• Member Since 2nd Jun, 2012
  • offline last seen April 12th

Between Lines


A purveyor of intelligent literary commentary some of the time, and whatever I feel like the rest of the time.

Comments ( 21 )

This was quite poetic. Well-written and sad.

My process of reading this story:

1. Check latest stories.
2. See first story and... a black rectangle. The cover is actually a black rectangle, and the description is a short sentence. Congrats, you captured my curiosity.
3. Read story.
4. Whoa.

Really good stuff. A bit confusing at times, but overall just simple and amazing.

I am having a hard time with this one. It's done well enough, but I have a strong dislike of fics that go for the nihilistic, "nothing matters anymore" feel.

oblivion is terrible and beautiful.

3807725

Honestly, I wrote this when I was having a really hard time of it. My stories were refusing to come together, and I wound up deleting most of them.

There aren't a ton of options when you're writing from a complete absence of hope. So I wound up going with something that had been bouncing around my mind for the longest time: the Berzerker concept. I.E., that the dominant form of space exploration would simply be dispatching bombs programmed to destroy any life they came across, ensuring no competing stellar societies would arise to interfere with the harvesters and their work.

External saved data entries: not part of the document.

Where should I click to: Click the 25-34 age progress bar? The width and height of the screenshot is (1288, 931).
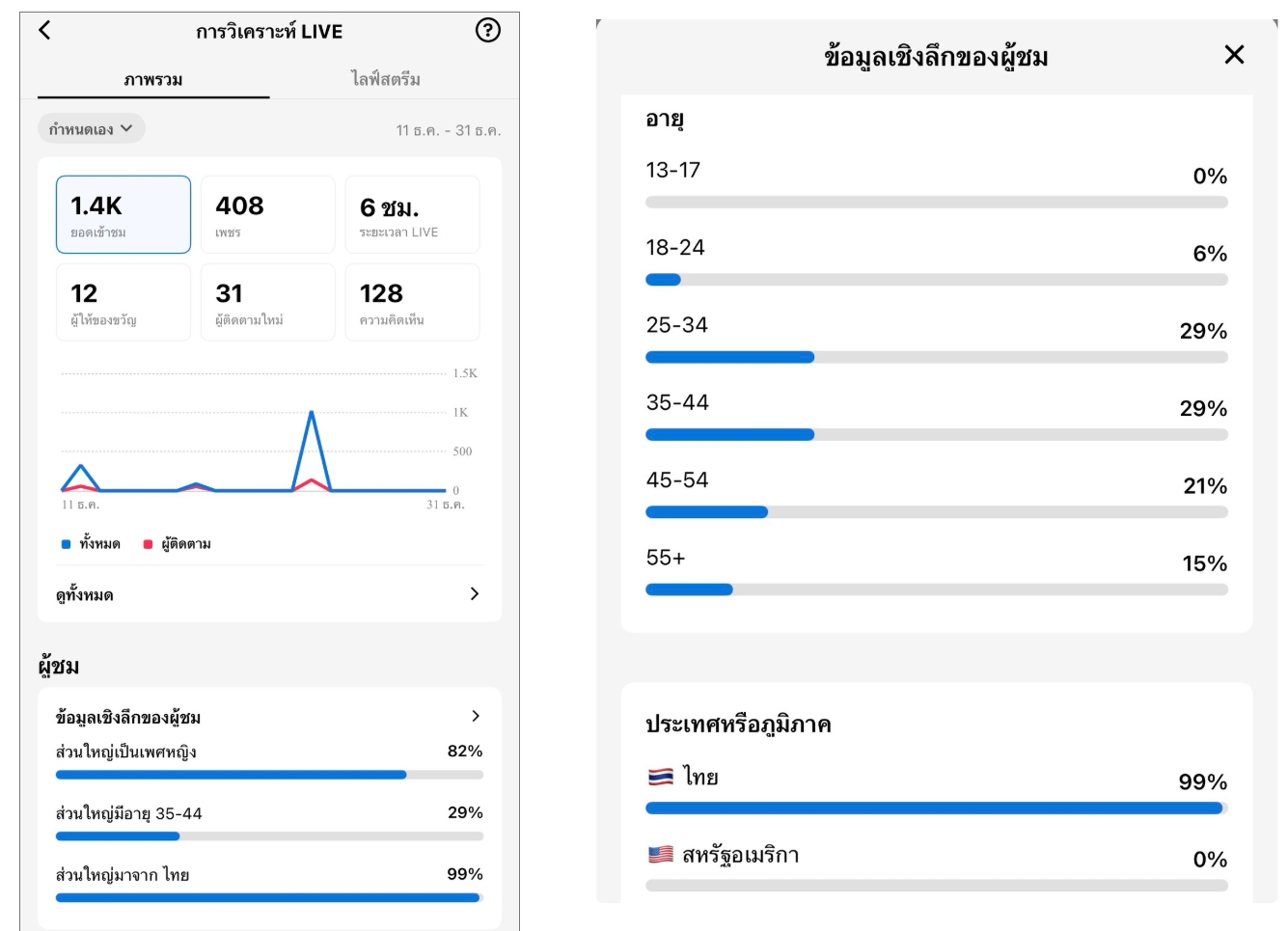936,357
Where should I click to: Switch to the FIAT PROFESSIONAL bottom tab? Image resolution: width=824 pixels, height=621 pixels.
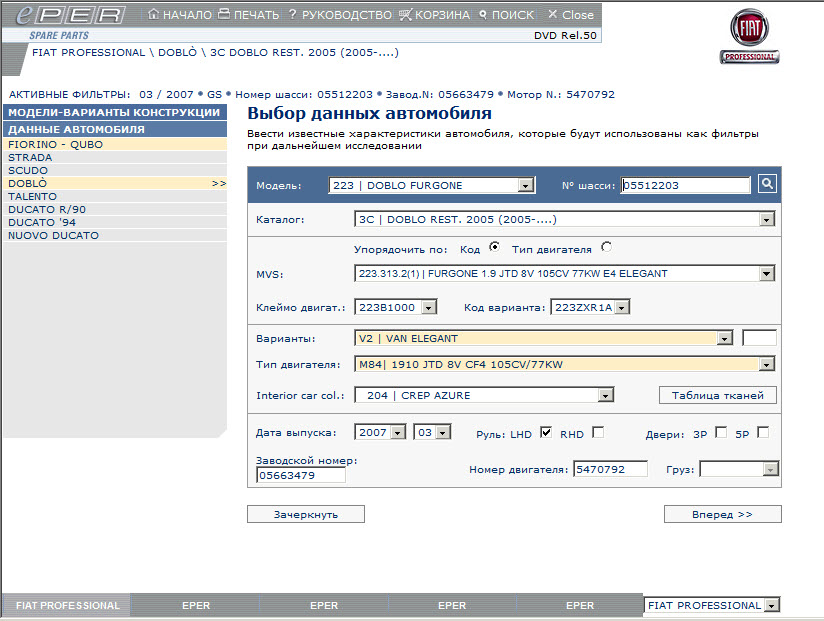click(67, 605)

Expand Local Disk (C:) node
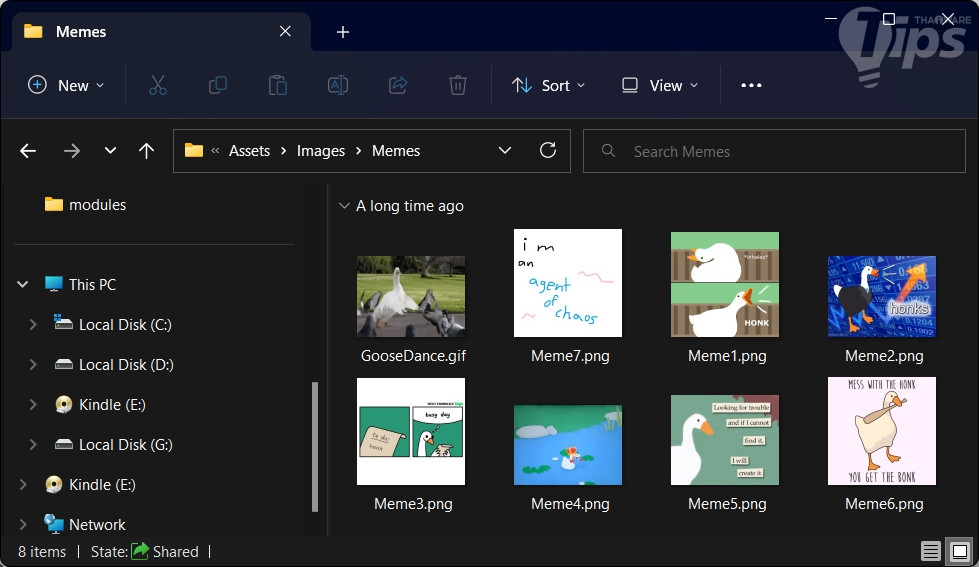[x=33, y=325]
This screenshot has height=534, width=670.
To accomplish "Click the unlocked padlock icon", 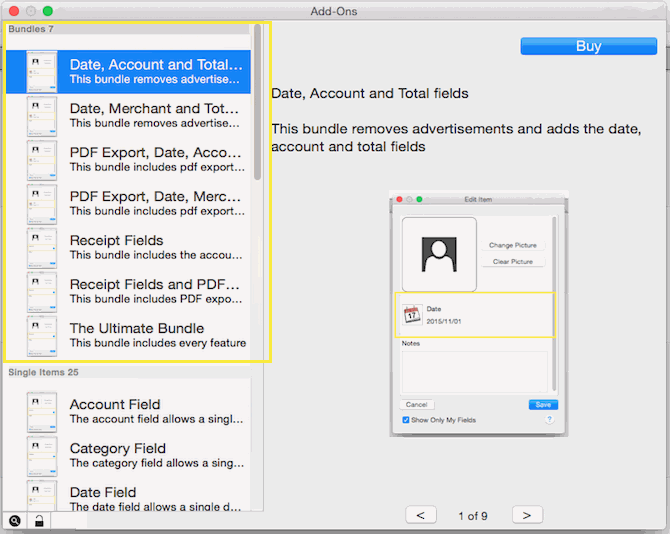I will (x=39, y=521).
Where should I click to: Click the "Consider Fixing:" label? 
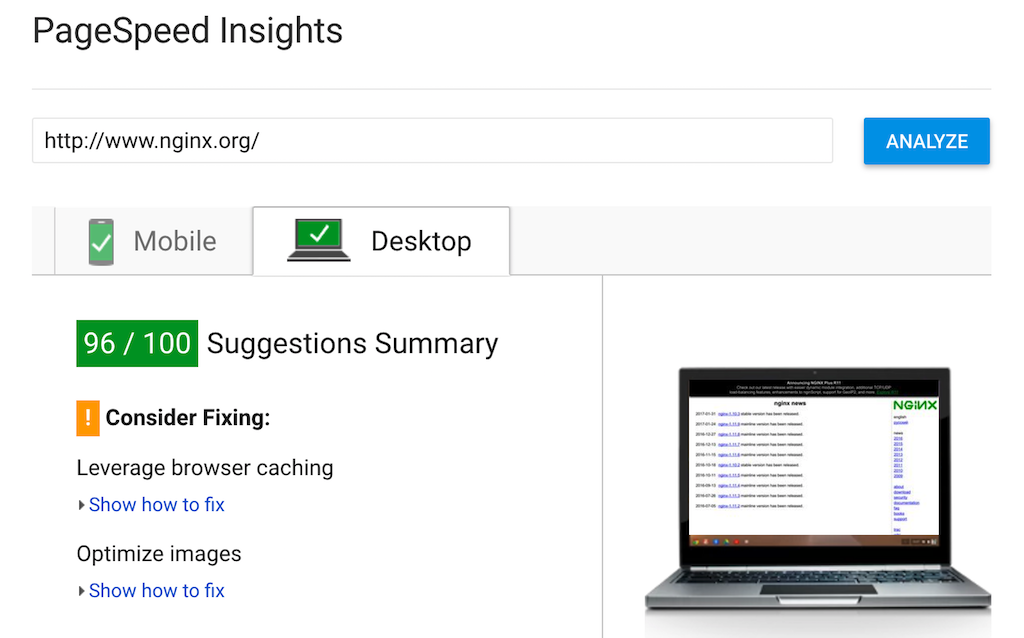[x=188, y=418]
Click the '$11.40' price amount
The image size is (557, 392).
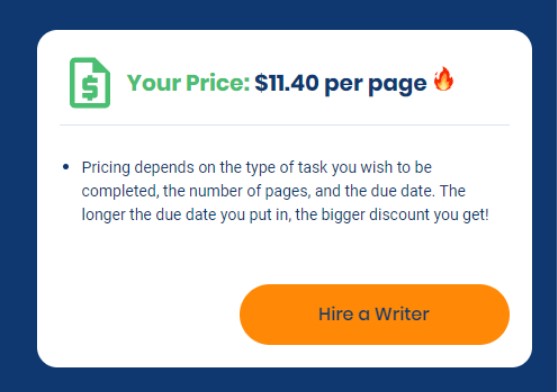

Of course, after scooping up thousands of star systems, you'd have so many resources that even a competing society couldn't oppose you.

I briefly considered setting the story with one bomb exterminating every pony but celestia, then her wielding the sun as a weapon against the coming harvesters, swatting them down even as they dispatched more and more bombs, finally overwhelming her in a hail of mass-driver oblivion. However, I was too nihilistic at the time for that.

Well, now, that's why the Ponies need an interstellar empire.

So, the planet was hit by a RKV, and then some sort of stellar scoops came to collect the dust?

3810526

Yes, not only do you neutralize resistance, but it also removes the problems inherent in descending into a gravity well to mine. This way, Mineral deposits are readily exposed, speeding appraisal, and collected without dedicated high-G mining equipment.

3810537
I had actually had the same idea about this method of planetary mining for a while... Cool to see someone had the same idea!

I guess Luna died in the initial attack huh. Such a shame

3828981 The sacrifices we make for narrative, eh?

Have you ever had a moment where nothing mattered, but everything mattered somehow? Yeah, this story actually gave me pause. I was actually forced to stop and consider what I had just read.

_Π_
-_Ƣ ~ Stay classy.

4502632
It's more of the 'Shocked by the suddenness of the end of your world' thing than anything.

Well, drat...

Some typos:

It seemed to hang there, frozen in the moment of it's own destruction,

its own

Perhaps they were just oppertunists.

opportunists

Existential Angst.
I have some nightmares like this!
You have a favorite and a follow.

Yes, not only do you neutralize resistance, but it also removes the problems inherent in descending into a gravity well to mine. This way, Mineral deposits are readily exposed, speeding appraisal, and collected without dedicated high-G mining equipment.

If you read some of the later Star Wars novels, the Death Star was originally designed to be a gigantic mining station, the superlaser designed to rip open dead planets for mineral processing. This is no different to that concept.